Ministério Público Federal, Controladoria Geral da União e Polícia Federal estão juntos em mais uma operação que investiga supostos desvios durante a pandemia. O alvo agora é Recife. Mais especificamente, um contrato firmado com uma empresa de São Paulo para a compra de 500 ventiladores mecânicos. Ontem, a PF cumpriu mandado de busca e apreensão na secretaria municipal de saúde, na casa do secretário, Jailson Correia, e na sede da empresa “Juvanete Barreto Freire”, localizada no interior paulista. 

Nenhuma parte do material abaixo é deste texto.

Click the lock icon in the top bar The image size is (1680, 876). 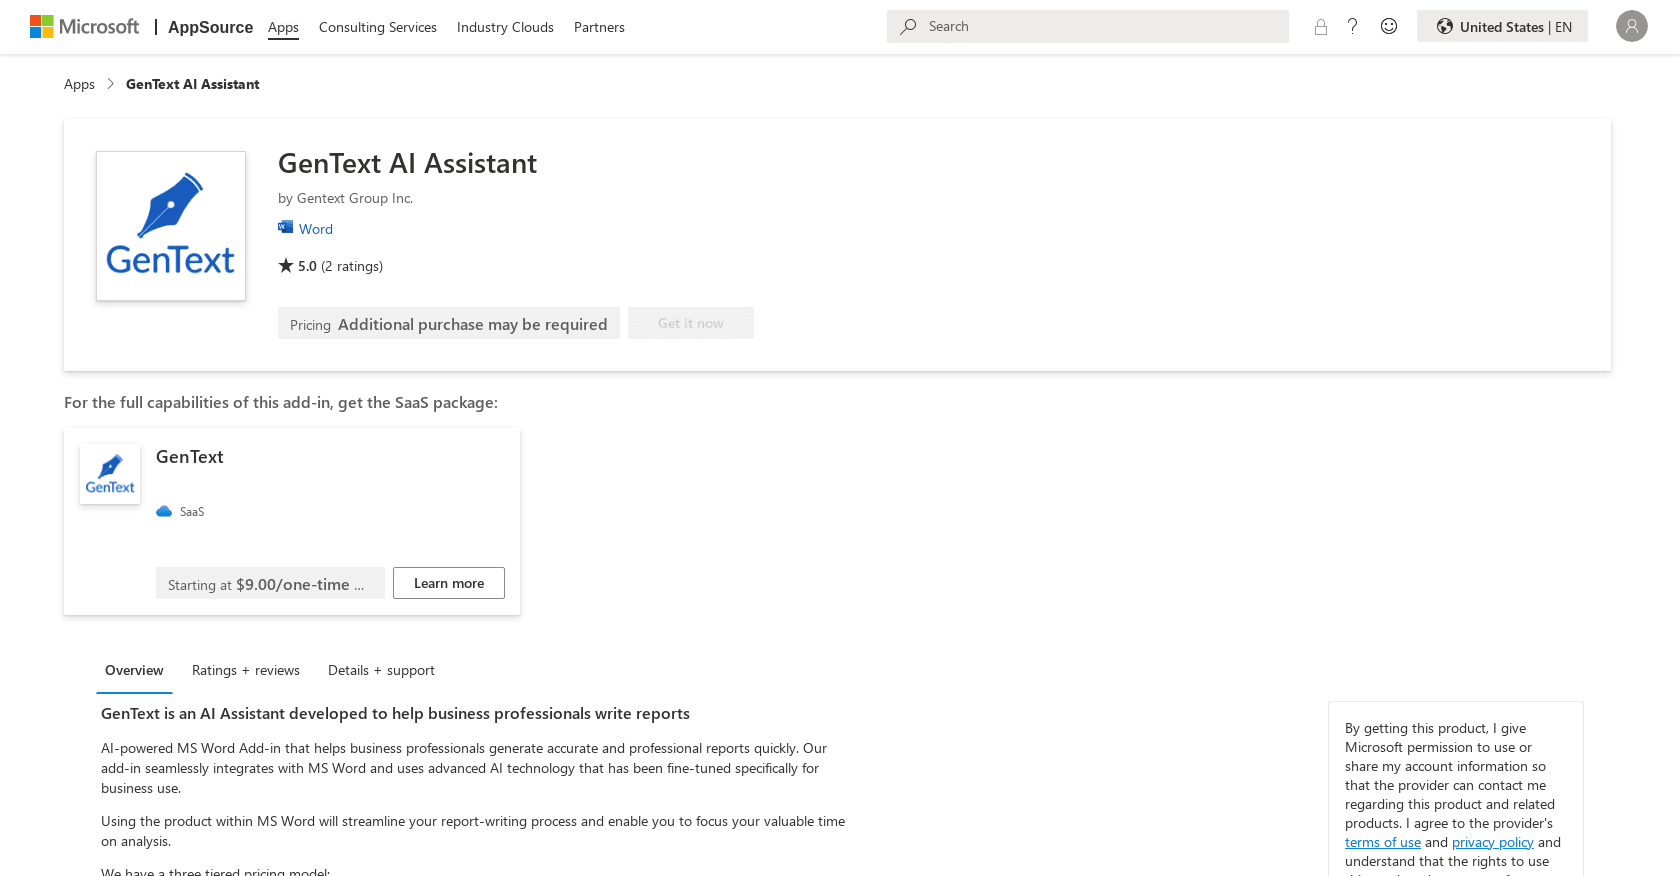point(1321,26)
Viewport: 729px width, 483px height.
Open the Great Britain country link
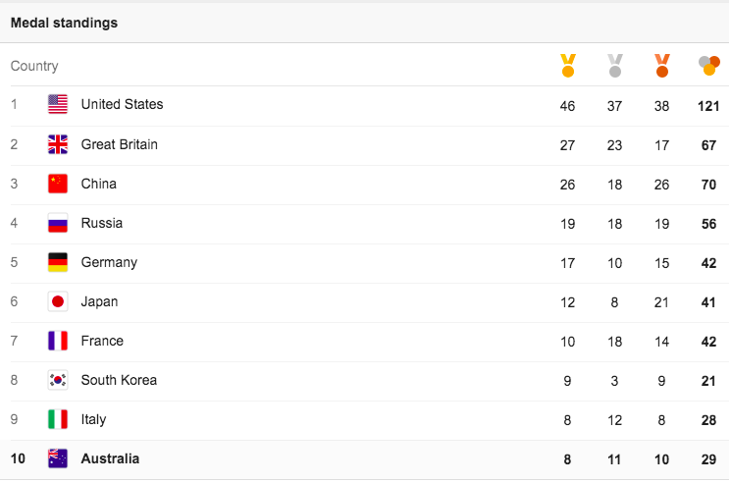tap(119, 144)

As inconsistências na história, segundo explicou a PF, em nota, é que o contrato ultrapassava os R$ 11 milhões, enquanto a empresa – com capital social de apenas R$ 50 mil – não poderia faturar mais de R$ 360 mil por ano. Além disso, a empresa não existe em seu endereço de cadastro, nem tem funcionários e bens em seu nome. Dos 500 respiradores contratados, a empresa chegou a fornecer 35. Após notícias na imprensa pernambucana que apontavam problemas, a secretaria suspendeu o contrato no dia 22 de maio. Em nota, a prefeitura de Recife afirma que a parcela paga à empresa, de R$ 1,075 milhão, já foi devolvida ao erário. 

NO RIO…

As coisas não estão nem tranquilas, nem favoráveis. Ontem, Wilson Witzel exonerou dois importantes integrantes do governo: o secretário da Fazenda, Luiz Cláudio Carvalho, e o secretário da Casa Civil, André Moura – figura da qual você provavelmente vai se lembrar por ter sido deputado federal e aliado de Eduardo Cunha. Também deixou o barco o ex-secretário estadual de saúde Edmar Santos – que foi, como informamos, obrigado pela Justiça a sair do governo antes de assumir um estranho cargo de “secretário extraordinário de Acompanhamento da Covid-19”. Com isso, ele perde o foro privilegiado. 

Na Justiça fluminense, outra pecinha se moveu nesse enorme tabuleiro: o TJ afastou da Vara de Execuções Penais o juiz que autorizou que procuradores tomassem o depoimento do ex-subsecretário estadual de saúde, Gabriell Neves. Na ocasião, ele disse que só obedecia a ordens do ex-chefe, Edmar Santos.